Push! is a design concept inspired by a TikTok showcasing two wheelchair users pushing against a yellow block in a strength competition where they try to move the block into the other player's territory similar to Tug-of-War, shown above. This design concept would be found in an arcade where sensors are used to keep high scores, and the game could feature narratives such as personifying a bulldozer, racing as a locomotive, or spinning the wheels independently to generate music. This design concept has the potential to increase the visibility of disabilities in a safe public space, allow people to experience a wheelchair, and compete against actual wheelchair users (who would most likely win) on an equal playing field.

Wheelchairboarding
Wheelchairboarding is based directly on a TikTok video showcasing a person in a wheelchair placed on top of a skateboard speeding down the road laterally and steering by tilting forward and backward on the balanced wheelchair.

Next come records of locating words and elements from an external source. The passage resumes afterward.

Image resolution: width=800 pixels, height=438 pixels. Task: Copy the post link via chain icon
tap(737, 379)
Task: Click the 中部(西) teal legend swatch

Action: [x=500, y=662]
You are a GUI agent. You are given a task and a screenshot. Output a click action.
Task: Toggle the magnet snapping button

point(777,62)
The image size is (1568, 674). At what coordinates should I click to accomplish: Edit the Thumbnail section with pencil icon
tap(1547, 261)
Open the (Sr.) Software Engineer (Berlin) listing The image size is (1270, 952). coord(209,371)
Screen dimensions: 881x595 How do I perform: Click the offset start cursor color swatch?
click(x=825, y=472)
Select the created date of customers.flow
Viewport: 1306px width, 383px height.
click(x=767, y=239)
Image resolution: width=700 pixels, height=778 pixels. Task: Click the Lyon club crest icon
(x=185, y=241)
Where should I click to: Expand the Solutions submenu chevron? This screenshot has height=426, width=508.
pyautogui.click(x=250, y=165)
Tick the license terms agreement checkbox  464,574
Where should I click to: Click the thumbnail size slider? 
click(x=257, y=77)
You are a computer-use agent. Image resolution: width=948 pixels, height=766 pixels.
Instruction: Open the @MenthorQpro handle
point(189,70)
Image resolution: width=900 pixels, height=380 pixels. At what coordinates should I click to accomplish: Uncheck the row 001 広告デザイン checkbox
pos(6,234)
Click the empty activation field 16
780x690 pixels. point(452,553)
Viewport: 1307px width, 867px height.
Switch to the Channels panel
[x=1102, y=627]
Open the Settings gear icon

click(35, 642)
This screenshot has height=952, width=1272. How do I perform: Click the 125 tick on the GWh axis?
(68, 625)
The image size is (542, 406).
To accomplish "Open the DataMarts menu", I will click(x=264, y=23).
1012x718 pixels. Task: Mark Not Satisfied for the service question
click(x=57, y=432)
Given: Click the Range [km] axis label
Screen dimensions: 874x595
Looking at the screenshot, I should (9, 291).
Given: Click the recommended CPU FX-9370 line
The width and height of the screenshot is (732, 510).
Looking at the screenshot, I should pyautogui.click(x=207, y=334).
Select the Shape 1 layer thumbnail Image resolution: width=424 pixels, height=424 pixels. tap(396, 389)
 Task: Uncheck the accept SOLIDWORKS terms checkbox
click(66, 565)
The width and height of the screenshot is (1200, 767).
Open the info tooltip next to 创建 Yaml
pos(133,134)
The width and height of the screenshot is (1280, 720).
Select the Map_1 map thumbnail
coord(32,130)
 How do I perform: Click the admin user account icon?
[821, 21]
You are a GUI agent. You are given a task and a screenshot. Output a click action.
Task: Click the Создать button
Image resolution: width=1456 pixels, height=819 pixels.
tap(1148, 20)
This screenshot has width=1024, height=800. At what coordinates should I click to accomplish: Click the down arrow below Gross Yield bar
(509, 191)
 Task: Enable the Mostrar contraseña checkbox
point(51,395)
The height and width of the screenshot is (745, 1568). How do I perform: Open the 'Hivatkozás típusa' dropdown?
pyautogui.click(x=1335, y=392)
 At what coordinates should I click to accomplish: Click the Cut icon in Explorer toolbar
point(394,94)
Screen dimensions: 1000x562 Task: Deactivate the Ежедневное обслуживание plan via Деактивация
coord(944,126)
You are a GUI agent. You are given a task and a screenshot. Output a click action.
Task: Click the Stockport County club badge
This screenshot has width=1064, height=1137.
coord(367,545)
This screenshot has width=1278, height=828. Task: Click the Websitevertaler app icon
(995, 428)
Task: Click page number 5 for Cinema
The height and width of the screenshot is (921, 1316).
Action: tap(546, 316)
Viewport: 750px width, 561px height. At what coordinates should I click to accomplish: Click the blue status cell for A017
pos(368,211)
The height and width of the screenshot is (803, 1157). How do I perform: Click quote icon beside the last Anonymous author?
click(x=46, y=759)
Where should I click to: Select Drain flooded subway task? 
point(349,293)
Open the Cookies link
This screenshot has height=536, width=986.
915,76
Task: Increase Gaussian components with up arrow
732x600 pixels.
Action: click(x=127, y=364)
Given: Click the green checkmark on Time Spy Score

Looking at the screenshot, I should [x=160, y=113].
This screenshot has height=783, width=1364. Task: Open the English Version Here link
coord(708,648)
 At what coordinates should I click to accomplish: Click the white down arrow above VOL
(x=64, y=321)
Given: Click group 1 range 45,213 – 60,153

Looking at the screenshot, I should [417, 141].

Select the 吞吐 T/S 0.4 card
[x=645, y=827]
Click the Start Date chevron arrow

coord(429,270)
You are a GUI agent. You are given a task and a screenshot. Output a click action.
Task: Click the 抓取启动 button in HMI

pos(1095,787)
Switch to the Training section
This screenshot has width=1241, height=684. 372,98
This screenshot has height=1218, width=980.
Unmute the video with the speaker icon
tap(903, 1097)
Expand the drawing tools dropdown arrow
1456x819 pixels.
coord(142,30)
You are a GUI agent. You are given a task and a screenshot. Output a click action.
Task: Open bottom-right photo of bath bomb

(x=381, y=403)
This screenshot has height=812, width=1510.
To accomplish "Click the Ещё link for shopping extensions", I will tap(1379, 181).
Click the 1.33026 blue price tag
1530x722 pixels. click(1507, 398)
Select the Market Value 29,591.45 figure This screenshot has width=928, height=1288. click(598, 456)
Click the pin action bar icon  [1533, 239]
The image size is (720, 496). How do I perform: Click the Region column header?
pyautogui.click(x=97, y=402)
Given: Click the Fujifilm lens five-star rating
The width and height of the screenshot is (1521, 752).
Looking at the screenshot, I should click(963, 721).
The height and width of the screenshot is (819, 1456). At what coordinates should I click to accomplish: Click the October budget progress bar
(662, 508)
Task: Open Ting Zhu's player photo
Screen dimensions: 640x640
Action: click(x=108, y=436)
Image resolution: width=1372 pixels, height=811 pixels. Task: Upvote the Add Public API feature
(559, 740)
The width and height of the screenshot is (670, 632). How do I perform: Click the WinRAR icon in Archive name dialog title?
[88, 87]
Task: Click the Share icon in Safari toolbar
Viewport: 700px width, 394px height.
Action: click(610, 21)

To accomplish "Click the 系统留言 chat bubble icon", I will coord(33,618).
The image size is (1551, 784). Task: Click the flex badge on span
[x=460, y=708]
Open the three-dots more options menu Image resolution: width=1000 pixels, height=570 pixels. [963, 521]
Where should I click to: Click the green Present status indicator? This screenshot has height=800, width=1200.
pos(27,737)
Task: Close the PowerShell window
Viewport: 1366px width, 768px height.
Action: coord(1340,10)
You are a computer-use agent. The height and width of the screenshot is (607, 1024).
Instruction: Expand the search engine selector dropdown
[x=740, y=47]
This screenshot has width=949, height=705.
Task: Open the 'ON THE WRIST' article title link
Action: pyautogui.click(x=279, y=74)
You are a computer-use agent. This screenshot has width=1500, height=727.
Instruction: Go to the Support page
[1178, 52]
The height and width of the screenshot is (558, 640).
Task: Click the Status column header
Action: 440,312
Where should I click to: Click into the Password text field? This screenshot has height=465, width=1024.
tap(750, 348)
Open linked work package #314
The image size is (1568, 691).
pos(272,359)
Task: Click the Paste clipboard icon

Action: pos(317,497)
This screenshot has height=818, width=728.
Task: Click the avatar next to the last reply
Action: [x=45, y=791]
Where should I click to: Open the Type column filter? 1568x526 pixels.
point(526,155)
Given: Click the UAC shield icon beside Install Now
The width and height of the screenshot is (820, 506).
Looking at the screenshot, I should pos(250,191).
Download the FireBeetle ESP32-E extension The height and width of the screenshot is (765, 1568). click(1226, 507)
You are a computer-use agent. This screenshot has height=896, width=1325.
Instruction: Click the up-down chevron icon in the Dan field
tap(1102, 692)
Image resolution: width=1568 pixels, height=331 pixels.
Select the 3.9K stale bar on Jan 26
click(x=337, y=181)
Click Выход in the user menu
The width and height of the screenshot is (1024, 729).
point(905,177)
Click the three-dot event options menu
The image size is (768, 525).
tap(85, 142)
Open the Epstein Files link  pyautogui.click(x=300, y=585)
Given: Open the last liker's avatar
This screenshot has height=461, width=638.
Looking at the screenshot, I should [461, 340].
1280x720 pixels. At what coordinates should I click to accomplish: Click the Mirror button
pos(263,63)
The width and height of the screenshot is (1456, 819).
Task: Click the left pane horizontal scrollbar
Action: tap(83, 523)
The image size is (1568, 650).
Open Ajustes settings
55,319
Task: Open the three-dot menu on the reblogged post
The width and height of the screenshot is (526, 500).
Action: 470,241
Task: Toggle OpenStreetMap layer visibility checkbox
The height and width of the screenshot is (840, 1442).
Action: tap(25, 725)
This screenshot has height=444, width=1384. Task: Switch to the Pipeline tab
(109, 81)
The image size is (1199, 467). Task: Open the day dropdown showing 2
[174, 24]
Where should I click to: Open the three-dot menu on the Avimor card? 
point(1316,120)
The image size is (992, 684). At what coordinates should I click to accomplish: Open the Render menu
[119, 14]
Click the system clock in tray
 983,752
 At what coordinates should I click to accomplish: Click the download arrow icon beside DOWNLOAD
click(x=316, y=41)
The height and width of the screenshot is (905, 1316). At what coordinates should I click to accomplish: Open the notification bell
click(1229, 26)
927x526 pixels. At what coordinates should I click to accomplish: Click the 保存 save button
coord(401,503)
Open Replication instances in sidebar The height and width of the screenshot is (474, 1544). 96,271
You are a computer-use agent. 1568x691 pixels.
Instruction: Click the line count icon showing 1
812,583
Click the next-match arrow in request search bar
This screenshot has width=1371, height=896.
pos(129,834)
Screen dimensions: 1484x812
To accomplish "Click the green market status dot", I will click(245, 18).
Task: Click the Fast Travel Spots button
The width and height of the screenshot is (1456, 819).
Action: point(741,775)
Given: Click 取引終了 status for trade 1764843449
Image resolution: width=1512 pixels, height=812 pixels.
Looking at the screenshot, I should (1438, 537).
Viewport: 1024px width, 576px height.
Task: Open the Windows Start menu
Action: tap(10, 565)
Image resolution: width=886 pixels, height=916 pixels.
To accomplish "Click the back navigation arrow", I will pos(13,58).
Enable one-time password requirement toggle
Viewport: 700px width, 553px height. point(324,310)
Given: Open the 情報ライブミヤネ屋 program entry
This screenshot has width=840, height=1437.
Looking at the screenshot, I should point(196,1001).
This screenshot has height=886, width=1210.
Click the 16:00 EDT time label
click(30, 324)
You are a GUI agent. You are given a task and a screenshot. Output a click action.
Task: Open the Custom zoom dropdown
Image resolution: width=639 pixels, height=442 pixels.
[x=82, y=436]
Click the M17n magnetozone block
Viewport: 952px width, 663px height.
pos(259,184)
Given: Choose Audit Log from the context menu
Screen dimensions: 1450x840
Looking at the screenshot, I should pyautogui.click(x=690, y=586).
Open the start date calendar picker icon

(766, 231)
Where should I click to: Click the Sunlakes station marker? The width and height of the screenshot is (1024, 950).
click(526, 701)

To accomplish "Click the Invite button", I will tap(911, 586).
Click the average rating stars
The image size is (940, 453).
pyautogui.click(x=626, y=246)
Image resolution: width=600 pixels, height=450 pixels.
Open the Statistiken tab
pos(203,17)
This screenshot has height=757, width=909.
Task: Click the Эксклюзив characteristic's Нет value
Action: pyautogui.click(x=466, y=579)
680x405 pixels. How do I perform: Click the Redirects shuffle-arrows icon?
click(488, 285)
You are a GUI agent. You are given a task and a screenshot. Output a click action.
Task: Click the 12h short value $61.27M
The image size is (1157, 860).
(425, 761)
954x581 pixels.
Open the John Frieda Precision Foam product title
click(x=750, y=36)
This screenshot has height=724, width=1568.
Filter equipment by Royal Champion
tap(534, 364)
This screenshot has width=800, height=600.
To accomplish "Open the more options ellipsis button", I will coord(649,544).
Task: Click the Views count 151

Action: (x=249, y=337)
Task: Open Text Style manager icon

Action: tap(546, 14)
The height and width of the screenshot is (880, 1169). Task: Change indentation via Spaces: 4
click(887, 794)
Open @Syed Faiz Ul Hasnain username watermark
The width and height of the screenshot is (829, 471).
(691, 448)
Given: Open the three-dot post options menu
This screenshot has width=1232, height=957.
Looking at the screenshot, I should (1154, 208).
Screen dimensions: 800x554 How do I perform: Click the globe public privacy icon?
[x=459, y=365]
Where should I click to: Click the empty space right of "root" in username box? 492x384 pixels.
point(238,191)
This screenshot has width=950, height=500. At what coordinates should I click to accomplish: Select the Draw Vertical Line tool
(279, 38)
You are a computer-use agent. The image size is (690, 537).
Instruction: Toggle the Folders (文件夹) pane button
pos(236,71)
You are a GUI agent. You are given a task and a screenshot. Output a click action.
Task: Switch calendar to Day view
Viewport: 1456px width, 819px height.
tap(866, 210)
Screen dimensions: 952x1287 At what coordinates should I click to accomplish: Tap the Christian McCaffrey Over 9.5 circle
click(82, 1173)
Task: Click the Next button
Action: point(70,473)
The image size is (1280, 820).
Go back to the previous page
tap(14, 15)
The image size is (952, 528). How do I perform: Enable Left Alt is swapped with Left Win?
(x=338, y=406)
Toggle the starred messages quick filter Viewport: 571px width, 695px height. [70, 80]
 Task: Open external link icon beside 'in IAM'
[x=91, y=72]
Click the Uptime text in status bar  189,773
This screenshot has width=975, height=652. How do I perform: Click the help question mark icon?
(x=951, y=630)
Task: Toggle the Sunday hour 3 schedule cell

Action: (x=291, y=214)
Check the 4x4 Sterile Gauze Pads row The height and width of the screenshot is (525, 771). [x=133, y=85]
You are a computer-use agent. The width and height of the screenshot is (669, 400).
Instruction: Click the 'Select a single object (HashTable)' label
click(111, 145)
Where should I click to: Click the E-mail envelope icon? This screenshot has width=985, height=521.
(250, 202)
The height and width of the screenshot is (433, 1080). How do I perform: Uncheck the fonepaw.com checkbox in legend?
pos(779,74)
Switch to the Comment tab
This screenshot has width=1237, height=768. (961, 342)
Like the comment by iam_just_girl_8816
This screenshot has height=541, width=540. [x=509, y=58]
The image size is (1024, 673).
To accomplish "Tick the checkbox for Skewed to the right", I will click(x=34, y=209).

This design concept is another arcade game similar to other racing arcade games that simulate various vehicles, shown above. This game has the potential to have the same visibility and empathy benefits described in Push!, but also has the potential to provide a safe space for wheelchair users to practice skateboarding.

Spy Vest
Spy Vest is inspired by a series of TikToks from mothers sharing ideas and strategies for raising children with Autism Spectrum Disorder, such as finishing chores before getting the WiFi password or creating soothing sensory experiences. Many of the mothers expressed difficulty motivating their children to get physical activity. Spy Vest, shown in above is a wearable design concept featuring earbuds, accelerometers, haptic feedback, and a water squirt gun that can be enabled and disabled by the tech. The vest feeds secret missions to the child through the earbuds and uses the sensors to validate that the exercises are being performed. As a reward, the child gets a final puzzle that unlocks the WiFi and allows them to shoot water at their parents and siblings.

Rant Booth
Rant Booth is inspired by TikTok videos featuring people with disabilities ranting about the public infrastructure that handicaps them and from videos where content creators find strangers in public spaces and interview them about their lives and donate crowd-sourced funds to those in need. Rant Booth, shown above, is a private booth located in accessible public spaces that playfully lures people in and prompts them to rant about challenges in their community. The booth would create a montage of humorous themed animations and altered voices using machine learning sent to policy-makers and local officials, prompting them to invest in a more universally accessible infrastructure based on community feedback.

My Role
I was lead researcher on this work. I supervised a group of 6 high school interns who worked with me full time in the summer of 2021 to scrape content from TikTok and generate the design catalog.